In education there is a term called the hidden curriculum, which refers to unintended outcomes or lessons taught in the classroom. These mostly encompass the soft stuff like values, beliefs, behaviours and norms that are transmitted through the social environment or the behaviour of the educator.
As a teacher a number of years ago, I was very familiar with the intended curriculum – those activities purposefully designed to bring about certain learning. There was an active process of designing lessons to do this. I was also conscious of how I used space and acted to bring about lessons. Despite all of this, I was still struck when students would tell me what they learned from me or a lesson, and I would be surprised to hear stuff that I was not actually conscious of doing or remembered occurring. These were at times positive lessons, and other times negative experiences. It was striking how so many of the most deeply memorable learning experiences where not from the ‘intentional curriculum’, but from the ‘hidden curriculum’ of the teacher.
Now, this all sounds like a fairly harmless thing if one has a bit of awareness and some emotional intelligence to deal with this stuff. The concept of a hidden curriculum can have a darker side though. An example of a more negative expression is when a school promotes inclusiveness while structuring its classrooms by ranking students according to ability or performance. Research has shown that relationships that are structured and modeled within the classroom can transfer to outside of the classroom. These norms have been seen to influence social groupings and power relationships in the playground. These behaviours develop into habits and shared norms about what is acceptable and appropriate in social, learning and work situations.
This can be seen not just in school settings but also in the private, public and social sectors. I have seen numerous organisations promote one set of values while structuring themselves in ways that promote the living of other sets of values. Perhaps one of the most evident times that such values are communicated is when a leader or leadership teams make and communicate decisions, especially when those decisions have an ethical dimension. While the decision making process may seem to occur behind closed doors, they are certainly very keenly watched by stakeholders as to what that decision might say about the values, culture and direction of the organisation.
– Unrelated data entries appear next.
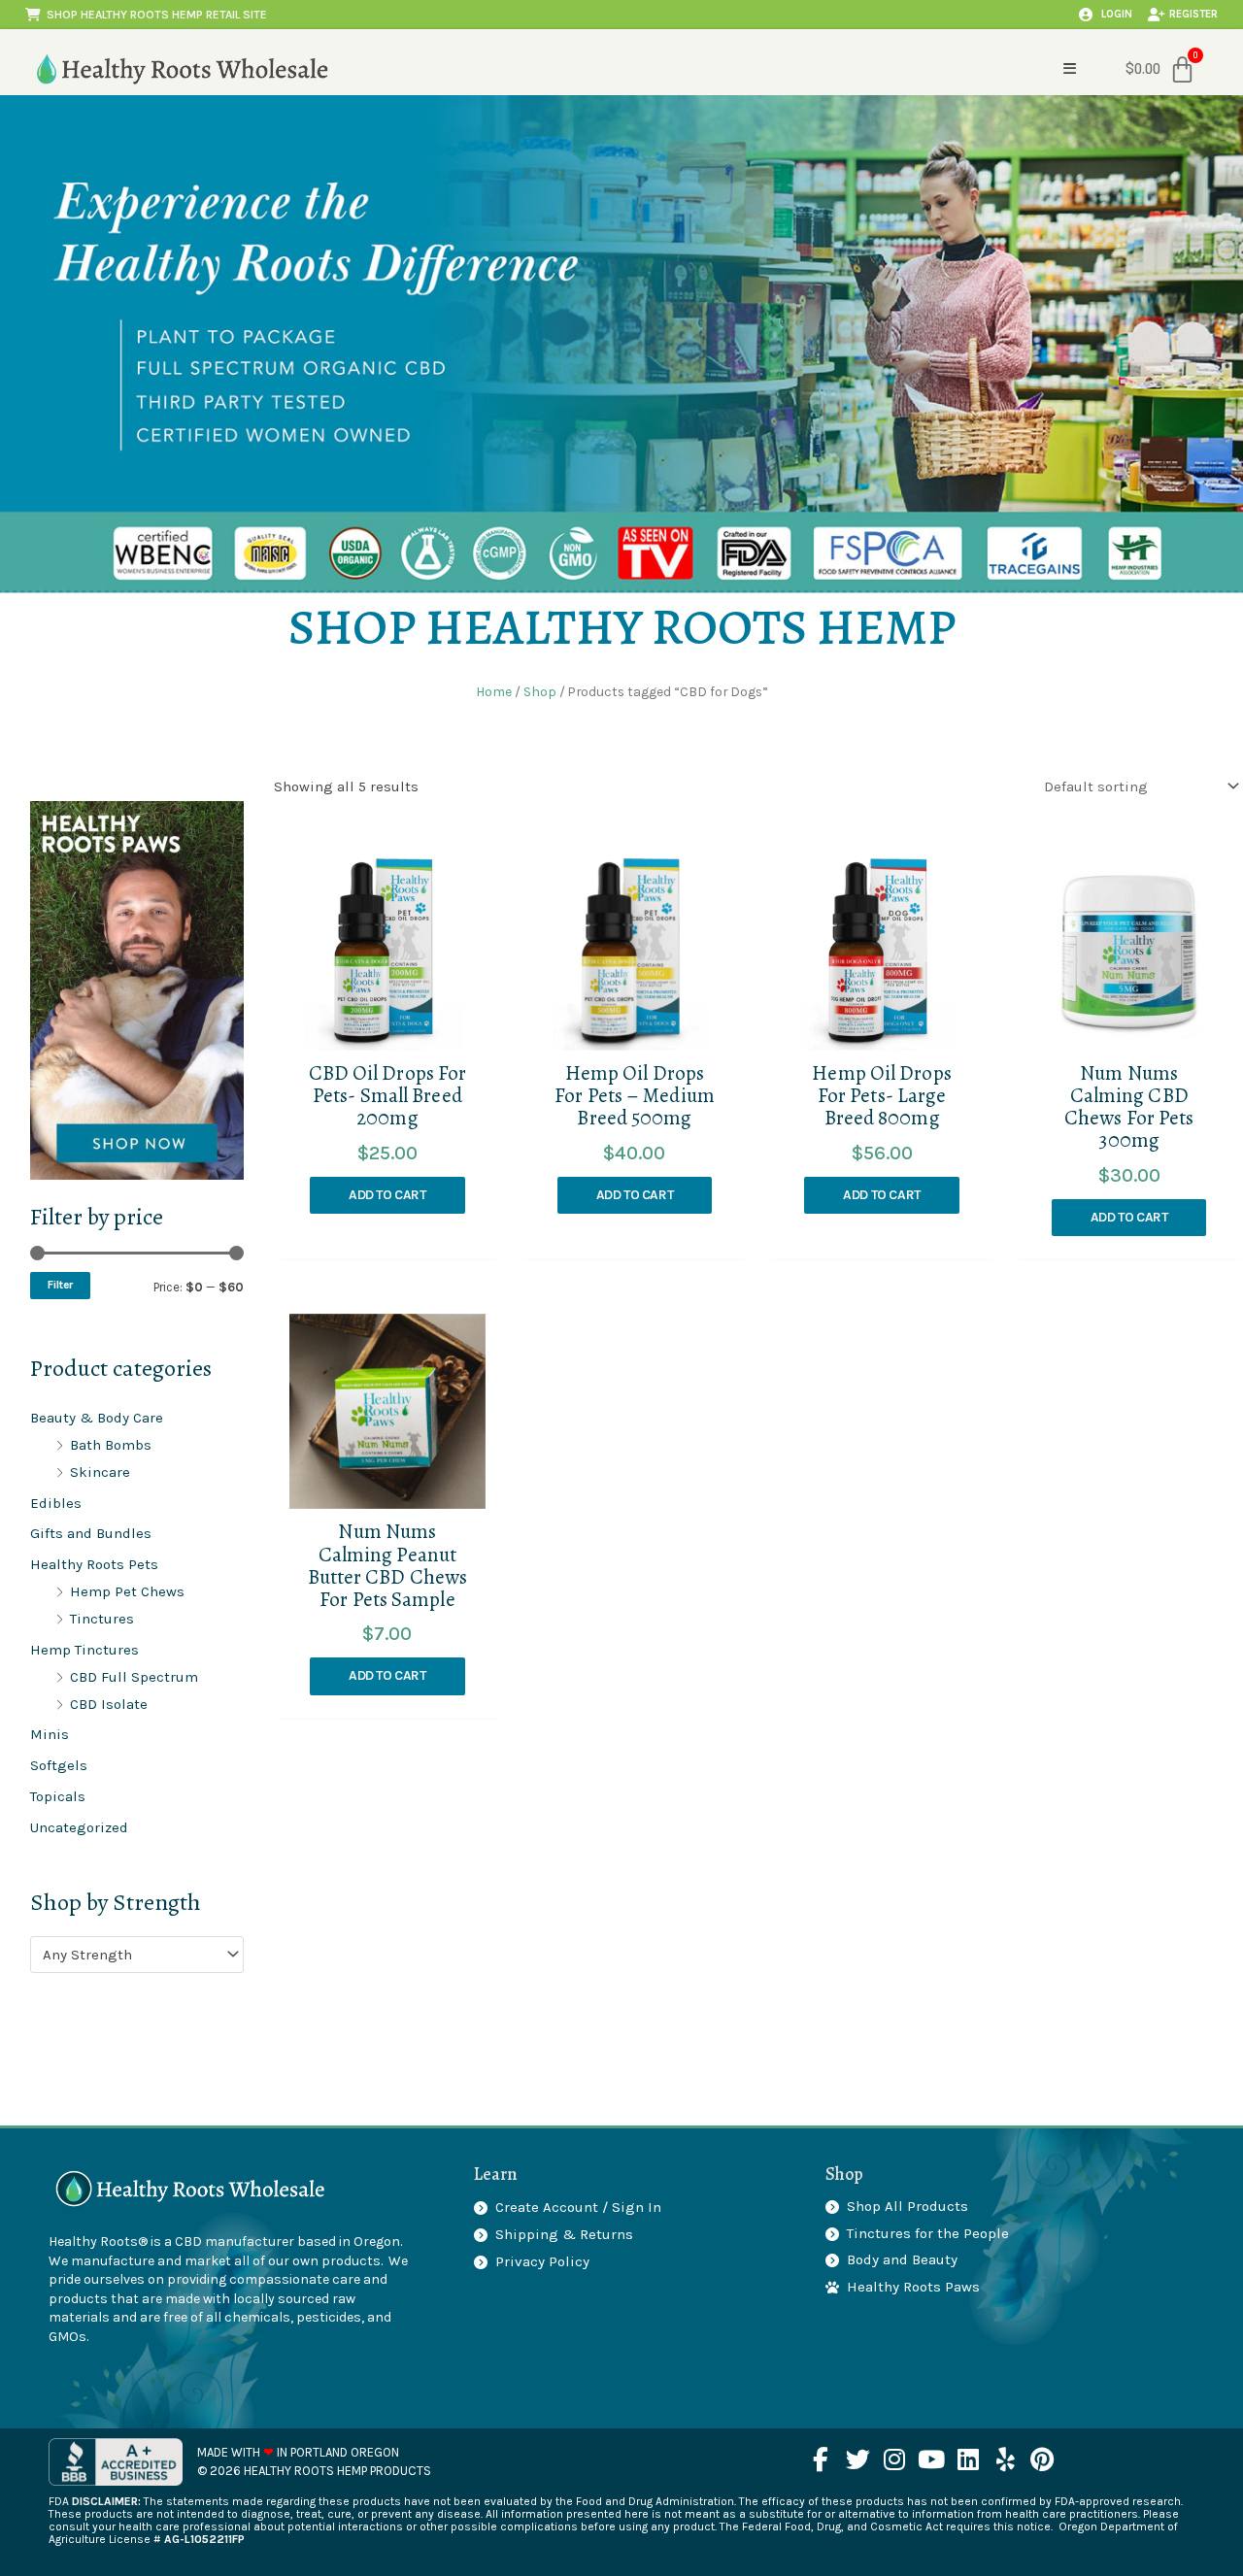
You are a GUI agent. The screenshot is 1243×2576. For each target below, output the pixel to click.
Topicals (57, 1796)
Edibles (56, 1503)
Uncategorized (79, 1827)
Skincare (100, 1472)
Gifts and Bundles (90, 1533)
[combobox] (137, 1954)
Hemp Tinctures (84, 1649)
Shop (539, 691)
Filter (60, 1284)
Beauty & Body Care (96, 1417)
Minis (49, 1734)
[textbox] (128, 1954)
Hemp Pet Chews (127, 1591)
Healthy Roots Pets (94, 1564)
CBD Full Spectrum (134, 1677)
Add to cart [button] (387, 1195)
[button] (1070, 68)
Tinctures (102, 1618)
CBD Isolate (109, 1704)
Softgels (58, 1765)
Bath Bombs (110, 1445)
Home (494, 691)
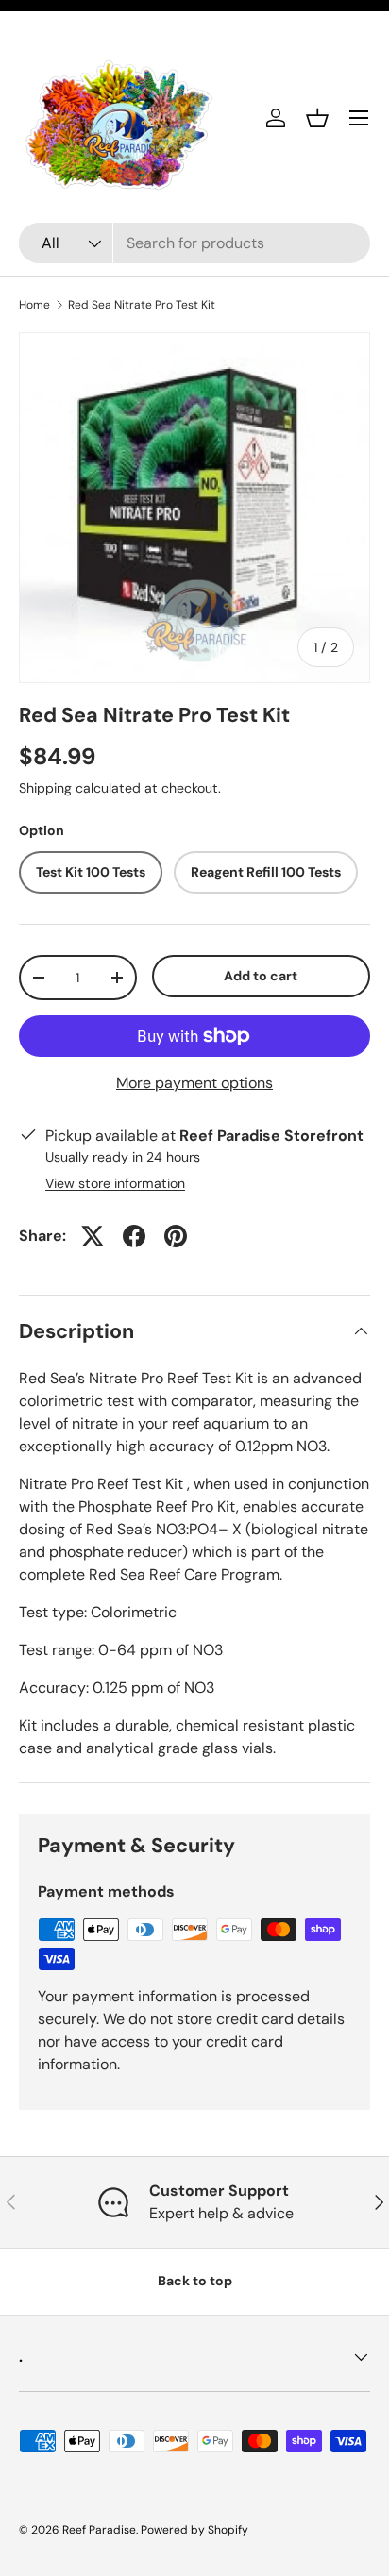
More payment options (194, 1083)
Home (34, 304)
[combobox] (194, 243)
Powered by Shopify (194, 2529)
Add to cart (260, 975)
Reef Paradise (99, 2529)
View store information (115, 1183)
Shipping (45, 787)
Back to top (195, 2280)
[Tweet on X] (92, 1236)
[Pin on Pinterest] (175, 1236)
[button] (317, 118)
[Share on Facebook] (134, 1236)
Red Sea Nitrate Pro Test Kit (141, 304)
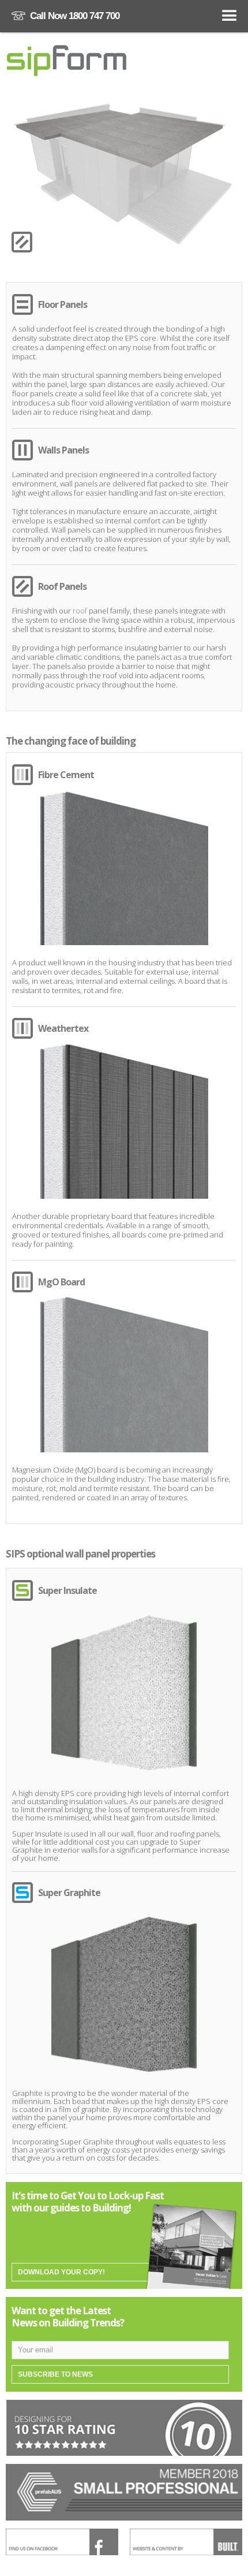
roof (80, 610)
It doesn’t just happen within staff cultures either. In service oriented businesses or organisations, there are a number of different interactions that involve funders, clients and volunteers. A philanthropic organisation may be generous in the granting of funds, while holding an authoritative relationship with the grantee which gives them little room to raise difficulties or alter expectations. A short-term funding relationship with short turnaround times can make planning difficult for the grantee, thus leading to that organisation passing on that level of commitment to their staff, volunteers or clients in terms of program planning, contracts and responsiveness.
Non-profit organisations may place over-attention on their charity status and build a belief system around having a lack of resources. This poverty-mentality can then transfer to staff and volunteers in terms of expectations on their time and generosity. One may feel like saying: “I work for a charity, but I’m not a charity“. To be clear, I’m not making generalisations or want to suggest that these examples are common. Not all philanthropic organisations operate like that at all; nor do all non-profit organisations possess a poverty mentality. In addition, people working for social service organisations report gaining so much more from their work than money could represent.
I struggle a little with the term hidden curriculum, as if it has sinister intentions or a hidden agenda. The use of the word hidden describes only what we are blind to. My point here is about becoming conscious of our hidden curricula, and creating alignment between mission and the cultures that deliver on it.
The thing is that seeing our own hidden curriculum can be very tricky. When strong cultures develop, there is a ‘protectionism’ that can occur in holding on to what works, leading cultures to become blind and stop questioning what might be going on. Have you ever entered an organisation and perceived something to be a little strange, only to find twelve months later you are part of that cultural norm? A great way to surface the hidden curriculum of an organisation is to ask new staff what they perceive as the values or norms of the organisation. This can be good to ask of clients and beneficiaries as well.
Taking time to pause and reflect on what works in a culture and system is important and powerful. It is a process of becoming more conscious of the change one is creating.